Связь рассечения жертвы топором с сакральным процессом Сотворения Мира (моделью которого является строительство дома – говорят так: «рубить дом») превращает казнь Якова в своеобразный архаичный об-ряд жертвоприношения. Воспринимая дом как священное место, полагаем его точкой сгущения культурного пространства, в котором проявляется известная оппозиция «свой» – «чужой». Если «свой» дом – это модель мира, его строительство выступает сакральным процессом, то «чужой» дом – это модель антимира. Пребывание в нем накладывает свою сатанинскую печать. Поэтому дворовой человек Яков, постоянно там проживавший, избавляясь от скверны, должен был стать искупительной жертвой.
С символическим смехом мы сталкиваемся и во время других протестных выступлений в истории Руси/России. Например, в ходе стрелецкого бунта 1682 года в Москве восставшие чинили многочисленные расправы: «Но едва он [князь Юрий Долгоруков. – В. M.] успел сотворить крестное знамение, как был сброшен на копья. Труп его выволокли за ворота и разрубили на части; одни, распоровши живот, клали в него рыбу, приговаривая: “Ешь теперь, князь, вкусно, так, как поедал ты наше добро…”» [28; 16].
В данном примере смеховой контекст прослеживается в том, что высокий статус князя Долгорукова, принадлежавшего к одному из наиболее знатных российских родов, снижается посредством перевода ситуации к материально-телесному низу. В целом умирающее/рождающееся тело человека привлекло особое внимание народного смеха к его рту, заду и брюху (чреву).
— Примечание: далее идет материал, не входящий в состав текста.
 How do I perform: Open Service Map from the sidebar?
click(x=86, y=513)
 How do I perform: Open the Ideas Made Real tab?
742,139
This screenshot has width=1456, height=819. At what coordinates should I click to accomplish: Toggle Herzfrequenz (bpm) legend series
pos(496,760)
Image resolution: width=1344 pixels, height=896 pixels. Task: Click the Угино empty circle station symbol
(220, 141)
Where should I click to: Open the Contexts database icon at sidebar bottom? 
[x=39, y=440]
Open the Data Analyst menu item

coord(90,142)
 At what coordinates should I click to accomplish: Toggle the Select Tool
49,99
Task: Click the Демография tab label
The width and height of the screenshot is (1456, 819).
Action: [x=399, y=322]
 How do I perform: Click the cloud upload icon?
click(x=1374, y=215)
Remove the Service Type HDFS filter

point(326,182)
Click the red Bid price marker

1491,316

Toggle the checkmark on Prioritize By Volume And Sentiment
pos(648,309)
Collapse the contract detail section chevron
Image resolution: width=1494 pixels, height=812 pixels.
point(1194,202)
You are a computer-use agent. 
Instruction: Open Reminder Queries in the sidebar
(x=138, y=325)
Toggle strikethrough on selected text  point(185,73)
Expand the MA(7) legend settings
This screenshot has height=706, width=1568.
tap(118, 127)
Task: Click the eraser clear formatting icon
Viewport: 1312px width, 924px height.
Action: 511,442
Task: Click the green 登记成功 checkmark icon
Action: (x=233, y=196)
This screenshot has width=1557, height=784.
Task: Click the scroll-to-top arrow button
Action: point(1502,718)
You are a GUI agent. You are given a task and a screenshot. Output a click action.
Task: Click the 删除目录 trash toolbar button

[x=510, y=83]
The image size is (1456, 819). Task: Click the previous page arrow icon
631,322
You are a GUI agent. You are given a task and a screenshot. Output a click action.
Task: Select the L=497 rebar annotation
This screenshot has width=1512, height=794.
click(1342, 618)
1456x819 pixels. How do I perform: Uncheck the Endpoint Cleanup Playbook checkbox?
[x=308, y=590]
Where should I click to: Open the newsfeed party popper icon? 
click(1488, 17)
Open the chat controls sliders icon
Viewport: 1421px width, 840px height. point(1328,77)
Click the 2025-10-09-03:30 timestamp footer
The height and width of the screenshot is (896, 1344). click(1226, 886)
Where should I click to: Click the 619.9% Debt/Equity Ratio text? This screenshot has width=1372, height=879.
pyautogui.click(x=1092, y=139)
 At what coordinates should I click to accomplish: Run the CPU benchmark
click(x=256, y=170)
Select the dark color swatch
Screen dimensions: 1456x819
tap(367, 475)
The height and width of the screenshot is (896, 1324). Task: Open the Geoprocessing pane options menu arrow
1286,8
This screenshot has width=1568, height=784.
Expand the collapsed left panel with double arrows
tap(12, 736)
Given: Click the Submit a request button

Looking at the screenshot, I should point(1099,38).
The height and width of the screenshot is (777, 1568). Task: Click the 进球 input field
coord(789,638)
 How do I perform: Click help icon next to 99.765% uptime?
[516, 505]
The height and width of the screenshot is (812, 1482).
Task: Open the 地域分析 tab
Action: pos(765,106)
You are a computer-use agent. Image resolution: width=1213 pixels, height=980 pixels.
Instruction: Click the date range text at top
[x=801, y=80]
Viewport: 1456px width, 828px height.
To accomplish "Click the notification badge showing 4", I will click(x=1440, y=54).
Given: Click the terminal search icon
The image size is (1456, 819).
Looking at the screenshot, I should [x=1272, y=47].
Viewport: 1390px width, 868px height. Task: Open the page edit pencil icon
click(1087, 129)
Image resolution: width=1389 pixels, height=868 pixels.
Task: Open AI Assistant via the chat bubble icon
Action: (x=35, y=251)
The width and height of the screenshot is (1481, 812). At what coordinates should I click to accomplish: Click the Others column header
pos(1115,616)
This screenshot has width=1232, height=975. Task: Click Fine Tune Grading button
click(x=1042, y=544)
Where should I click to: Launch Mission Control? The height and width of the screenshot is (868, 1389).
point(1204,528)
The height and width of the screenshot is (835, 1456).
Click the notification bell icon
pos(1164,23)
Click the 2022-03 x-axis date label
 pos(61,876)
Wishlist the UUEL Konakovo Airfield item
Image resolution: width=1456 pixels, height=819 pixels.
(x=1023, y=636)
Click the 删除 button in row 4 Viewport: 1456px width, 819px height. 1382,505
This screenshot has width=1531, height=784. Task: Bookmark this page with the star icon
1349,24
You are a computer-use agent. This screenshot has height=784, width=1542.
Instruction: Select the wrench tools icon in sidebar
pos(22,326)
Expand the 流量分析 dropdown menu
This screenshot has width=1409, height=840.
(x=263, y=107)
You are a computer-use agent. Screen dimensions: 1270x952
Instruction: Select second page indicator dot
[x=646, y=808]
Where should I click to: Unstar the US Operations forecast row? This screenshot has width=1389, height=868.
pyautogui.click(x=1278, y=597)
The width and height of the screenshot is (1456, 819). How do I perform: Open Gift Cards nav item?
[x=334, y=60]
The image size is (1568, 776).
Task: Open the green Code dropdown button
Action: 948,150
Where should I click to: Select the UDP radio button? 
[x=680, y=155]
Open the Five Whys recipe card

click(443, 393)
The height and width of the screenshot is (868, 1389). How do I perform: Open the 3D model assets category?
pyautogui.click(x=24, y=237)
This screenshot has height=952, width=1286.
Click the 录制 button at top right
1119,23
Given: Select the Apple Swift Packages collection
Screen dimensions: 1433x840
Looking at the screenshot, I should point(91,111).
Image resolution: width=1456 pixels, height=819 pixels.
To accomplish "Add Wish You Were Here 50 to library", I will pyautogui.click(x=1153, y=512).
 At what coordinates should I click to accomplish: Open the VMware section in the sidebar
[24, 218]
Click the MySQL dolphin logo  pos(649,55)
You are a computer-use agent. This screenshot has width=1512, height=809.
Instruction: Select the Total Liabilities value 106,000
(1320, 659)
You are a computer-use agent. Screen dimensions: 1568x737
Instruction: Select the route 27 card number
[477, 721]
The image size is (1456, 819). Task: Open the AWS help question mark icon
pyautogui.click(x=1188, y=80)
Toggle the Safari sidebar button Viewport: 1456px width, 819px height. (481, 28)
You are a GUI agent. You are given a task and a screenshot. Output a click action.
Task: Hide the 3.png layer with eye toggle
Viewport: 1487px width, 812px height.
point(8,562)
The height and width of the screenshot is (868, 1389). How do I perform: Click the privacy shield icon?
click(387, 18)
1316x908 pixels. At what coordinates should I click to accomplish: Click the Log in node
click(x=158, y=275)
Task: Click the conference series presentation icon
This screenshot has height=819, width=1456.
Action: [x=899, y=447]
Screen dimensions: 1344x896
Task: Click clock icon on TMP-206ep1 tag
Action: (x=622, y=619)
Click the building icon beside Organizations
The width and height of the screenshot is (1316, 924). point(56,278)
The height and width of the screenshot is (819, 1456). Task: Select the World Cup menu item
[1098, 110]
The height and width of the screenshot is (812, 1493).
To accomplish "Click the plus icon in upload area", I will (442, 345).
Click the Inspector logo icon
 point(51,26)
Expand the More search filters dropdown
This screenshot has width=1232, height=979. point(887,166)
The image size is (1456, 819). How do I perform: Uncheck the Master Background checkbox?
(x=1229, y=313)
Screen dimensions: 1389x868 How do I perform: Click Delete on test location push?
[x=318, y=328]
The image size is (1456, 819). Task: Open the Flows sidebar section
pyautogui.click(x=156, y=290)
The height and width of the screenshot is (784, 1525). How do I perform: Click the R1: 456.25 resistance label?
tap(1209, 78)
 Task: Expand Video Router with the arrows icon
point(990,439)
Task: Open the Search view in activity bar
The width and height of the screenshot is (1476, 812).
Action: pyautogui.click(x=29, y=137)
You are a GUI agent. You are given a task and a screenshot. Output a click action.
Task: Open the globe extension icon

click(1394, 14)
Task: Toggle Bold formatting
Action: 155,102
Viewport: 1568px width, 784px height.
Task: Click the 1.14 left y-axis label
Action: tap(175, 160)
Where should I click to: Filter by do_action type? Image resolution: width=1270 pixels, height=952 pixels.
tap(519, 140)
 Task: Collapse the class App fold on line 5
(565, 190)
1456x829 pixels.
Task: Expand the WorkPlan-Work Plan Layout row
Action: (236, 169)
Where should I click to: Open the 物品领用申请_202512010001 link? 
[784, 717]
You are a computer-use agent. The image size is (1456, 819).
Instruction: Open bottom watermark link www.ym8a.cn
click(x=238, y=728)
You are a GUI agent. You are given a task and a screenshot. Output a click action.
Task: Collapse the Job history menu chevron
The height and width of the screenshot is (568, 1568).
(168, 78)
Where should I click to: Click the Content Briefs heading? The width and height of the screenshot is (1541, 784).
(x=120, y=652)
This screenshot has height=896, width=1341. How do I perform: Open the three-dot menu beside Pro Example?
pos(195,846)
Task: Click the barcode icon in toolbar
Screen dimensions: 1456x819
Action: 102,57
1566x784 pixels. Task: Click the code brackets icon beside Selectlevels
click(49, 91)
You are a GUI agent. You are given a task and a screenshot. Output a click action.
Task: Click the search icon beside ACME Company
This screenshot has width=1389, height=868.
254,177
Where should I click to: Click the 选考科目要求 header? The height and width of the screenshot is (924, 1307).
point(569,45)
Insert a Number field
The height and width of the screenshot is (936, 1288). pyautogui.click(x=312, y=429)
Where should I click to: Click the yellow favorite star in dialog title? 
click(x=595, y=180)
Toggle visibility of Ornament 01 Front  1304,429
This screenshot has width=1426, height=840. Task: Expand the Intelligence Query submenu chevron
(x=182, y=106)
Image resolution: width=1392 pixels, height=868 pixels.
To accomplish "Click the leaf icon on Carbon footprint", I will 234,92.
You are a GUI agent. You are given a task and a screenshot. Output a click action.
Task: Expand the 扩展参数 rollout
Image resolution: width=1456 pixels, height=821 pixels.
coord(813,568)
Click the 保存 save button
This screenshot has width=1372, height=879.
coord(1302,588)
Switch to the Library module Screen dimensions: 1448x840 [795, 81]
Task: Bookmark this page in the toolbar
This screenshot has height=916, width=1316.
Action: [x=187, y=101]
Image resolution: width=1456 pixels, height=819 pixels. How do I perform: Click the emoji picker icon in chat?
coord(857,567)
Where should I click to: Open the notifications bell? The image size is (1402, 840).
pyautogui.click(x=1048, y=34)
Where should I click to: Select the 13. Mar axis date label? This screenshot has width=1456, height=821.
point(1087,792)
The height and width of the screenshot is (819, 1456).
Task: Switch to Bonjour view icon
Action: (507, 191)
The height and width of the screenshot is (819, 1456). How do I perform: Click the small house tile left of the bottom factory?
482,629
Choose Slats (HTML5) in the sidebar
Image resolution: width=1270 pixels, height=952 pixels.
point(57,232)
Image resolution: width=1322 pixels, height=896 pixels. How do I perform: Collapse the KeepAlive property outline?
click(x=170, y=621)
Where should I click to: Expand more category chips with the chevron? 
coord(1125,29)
Поэтому весь эпизод в смысловом отношении связывается с высмеиванием различных частей тела.
Определенные элементы «смеха» можно предположить и в распространенной у пугачевцев казни через обезглавливание, формально выглядевшей как отделение «верха» от «низа». Конкретные примеры пугачевских расправ и их символику рассмотрим в дальнейшем, а сейчас отметим, что подобные смысловые коллизии были характерны и для других русских бунтов. Например, о пугачевском земляке Разине иностранный современник писал так: «Стеньку нельзя было бы отличить от остальных, ежели бы он не выделялся по чести, которую ему оказывали, когда все во время беседы с ним становились на колени и склонялись головою до земли…» [119; 363].
Склонение (опускание до земли) головы являлось своеобразным утверждением более высокого статуса того лица, перед которым склонялись. Отрубание головы – это и есть ее ритуально-символическое «склонение до земли», т. е. понижение и унижение незаслуженно высокого. Вполне понятно, как свидетельствуют источники, что «такое несчастье постигало большею частью начальников», далеко возносившихся в своих мечтах и гордо державших голову высоко поднятой. Этот мотив зафиксирован и фольклором, например исторической песней «Казаки убивают Карамышева»:
Подымается с Москвы большой боярин,
Он на тихий Дон на Иванович гуляти.
Не доехавши он тиха Дону становился,
Похвалялся он казаков всех там перевешать.
Во единой круг казаки тотчас собирались,
Посередь круга становился царев боярин,
Он начал читать государевы для них указы.